In full and without change, repeat the records shown below.

[Stored records]
+ + + + +

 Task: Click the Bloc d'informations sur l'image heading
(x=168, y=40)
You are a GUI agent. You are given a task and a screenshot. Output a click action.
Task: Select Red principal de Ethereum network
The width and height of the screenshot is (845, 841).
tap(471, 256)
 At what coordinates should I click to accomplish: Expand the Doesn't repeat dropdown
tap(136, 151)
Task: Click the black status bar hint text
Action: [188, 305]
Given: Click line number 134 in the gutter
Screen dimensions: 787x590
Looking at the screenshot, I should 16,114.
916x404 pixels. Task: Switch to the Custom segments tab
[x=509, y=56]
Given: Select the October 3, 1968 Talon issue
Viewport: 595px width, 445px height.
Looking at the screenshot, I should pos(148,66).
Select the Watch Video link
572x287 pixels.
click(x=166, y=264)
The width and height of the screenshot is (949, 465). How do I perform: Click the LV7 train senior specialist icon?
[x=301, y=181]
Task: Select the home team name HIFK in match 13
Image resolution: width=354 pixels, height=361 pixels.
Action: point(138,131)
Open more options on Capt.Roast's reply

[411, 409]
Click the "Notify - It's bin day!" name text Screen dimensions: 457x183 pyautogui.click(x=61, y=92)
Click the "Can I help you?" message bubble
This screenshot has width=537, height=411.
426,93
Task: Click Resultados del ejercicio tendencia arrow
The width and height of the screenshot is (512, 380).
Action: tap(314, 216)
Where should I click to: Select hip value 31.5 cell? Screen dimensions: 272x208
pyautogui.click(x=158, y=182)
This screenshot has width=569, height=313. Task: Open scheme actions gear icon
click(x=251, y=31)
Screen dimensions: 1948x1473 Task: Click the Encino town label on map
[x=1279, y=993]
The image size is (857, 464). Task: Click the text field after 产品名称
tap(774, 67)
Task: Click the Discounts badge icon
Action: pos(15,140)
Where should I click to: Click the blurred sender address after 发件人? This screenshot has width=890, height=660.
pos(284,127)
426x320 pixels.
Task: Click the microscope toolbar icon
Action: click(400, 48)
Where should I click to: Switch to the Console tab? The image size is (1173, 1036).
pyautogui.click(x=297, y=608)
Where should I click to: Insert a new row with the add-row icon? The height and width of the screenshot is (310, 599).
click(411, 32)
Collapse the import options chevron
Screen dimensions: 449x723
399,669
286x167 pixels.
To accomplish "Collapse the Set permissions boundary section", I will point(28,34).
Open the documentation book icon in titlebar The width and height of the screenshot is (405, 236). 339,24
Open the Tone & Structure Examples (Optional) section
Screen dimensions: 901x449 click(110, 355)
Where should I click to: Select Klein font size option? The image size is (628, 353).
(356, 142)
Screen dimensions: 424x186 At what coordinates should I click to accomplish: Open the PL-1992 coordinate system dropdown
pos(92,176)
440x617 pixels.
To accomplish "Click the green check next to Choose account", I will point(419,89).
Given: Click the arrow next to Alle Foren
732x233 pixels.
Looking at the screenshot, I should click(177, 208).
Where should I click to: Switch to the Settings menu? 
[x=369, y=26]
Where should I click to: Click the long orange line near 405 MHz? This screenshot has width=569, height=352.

+ + + + +

### Answer section
 Task: Click the Bloc d'informations sur l'image heading
(x=168, y=40)
You are a GUI agent. You are given a task and a screenshot. Output a click action.
Task: Select Red principal de Ethereum network
The width and height of the screenshot is (845, 841).
tap(471, 256)
 At what coordinates should I click to accomplish: Expand the Doesn't repeat dropdown
tap(136, 151)
Task: Click the black status bar hint text
Action: [188, 305]
Given: Click line number 134 in the gutter
Screen dimensions: 787x590
Looking at the screenshot, I should 16,114.
916x404 pixels. Task: Switch to the Custom segments tab
[x=509, y=56]
Given: Select the October 3, 1968 Talon issue
Viewport: 595px width, 445px height.
Looking at the screenshot, I should pos(148,66).
Select the Watch Video link
572x287 pixels.
click(x=166, y=264)
The width and height of the screenshot is (949, 465). How do I perform: Click the LV7 train senior specialist icon?
[x=301, y=181]
Task: Select the home team name HIFK in match 13
Image resolution: width=354 pixels, height=361 pixels.
Action: point(138,131)
Open more options on Capt.Roast's reply

[411, 409]
Click the "Notify - It's bin day!" name text Screen dimensions: 457x183 pyautogui.click(x=61, y=92)
Click the "Can I help you?" message bubble
This screenshot has width=537, height=411.
426,93
Task: Click Resultados del ejercicio tendencia arrow
The width and height of the screenshot is (512, 380).
Action: tap(314, 216)
Where should I click to: Select hip value 31.5 cell? Screen dimensions: 272x208
pyautogui.click(x=158, y=182)
This screenshot has width=569, height=313. Task: Open scheme actions gear icon
click(x=251, y=31)
Screen dimensions: 1948x1473 Task: Click the Encino town label on map
[x=1279, y=993]
The image size is (857, 464). Task: Click the text field after 产品名称
tap(774, 67)
Task: Click the Discounts badge icon
Action: pos(15,140)
Where should I click to: Click the blurred sender address after 发件人? This screenshot has width=890, height=660.
pos(284,127)
426x320 pixels.
Task: Click the microscope toolbar icon
Action: click(400, 48)
Where should I click to: Switch to the Console tab? The image size is (1173, 1036).
pyautogui.click(x=297, y=608)
Where should I click to: Insert a new row with the add-row icon? The height and width of the screenshot is (310, 599).
click(411, 32)
Collapse the import options chevron
Screen dimensions: 449x723
399,669
286x167 pixels.
To accomplish "Collapse the Set permissions boundary section", I will point(28,34).
Open the documentation book icon in titlebar The width and height of the screenshot is (405, 236). 339,24
Open the Tone & Structure Examples (Optional) section
Screen dimensions: 901x449 click(110, 355)
Where should I click to: Select Klein font size option? The image size is (628, 353).
(356, 142)
Screen dimensions: 424x186 At what coordinates should I click to accomplish: Open the PL-1992 coordinate system dropdown
pos(92,176)
440x617 pixels.
To accomplish "Click the green check next to Choose account", I will point(419,89).
Given: Click the arrow next to Alle Foren
732x233 pixels.
Looking at the screenshot, I should click(177, 208).
Where should I click to: Switch to the Settings menu? 
[x=369, y=26]
Where should I click to: Click the long orange line near 405 MHz? This screenshot has width=569, height=352.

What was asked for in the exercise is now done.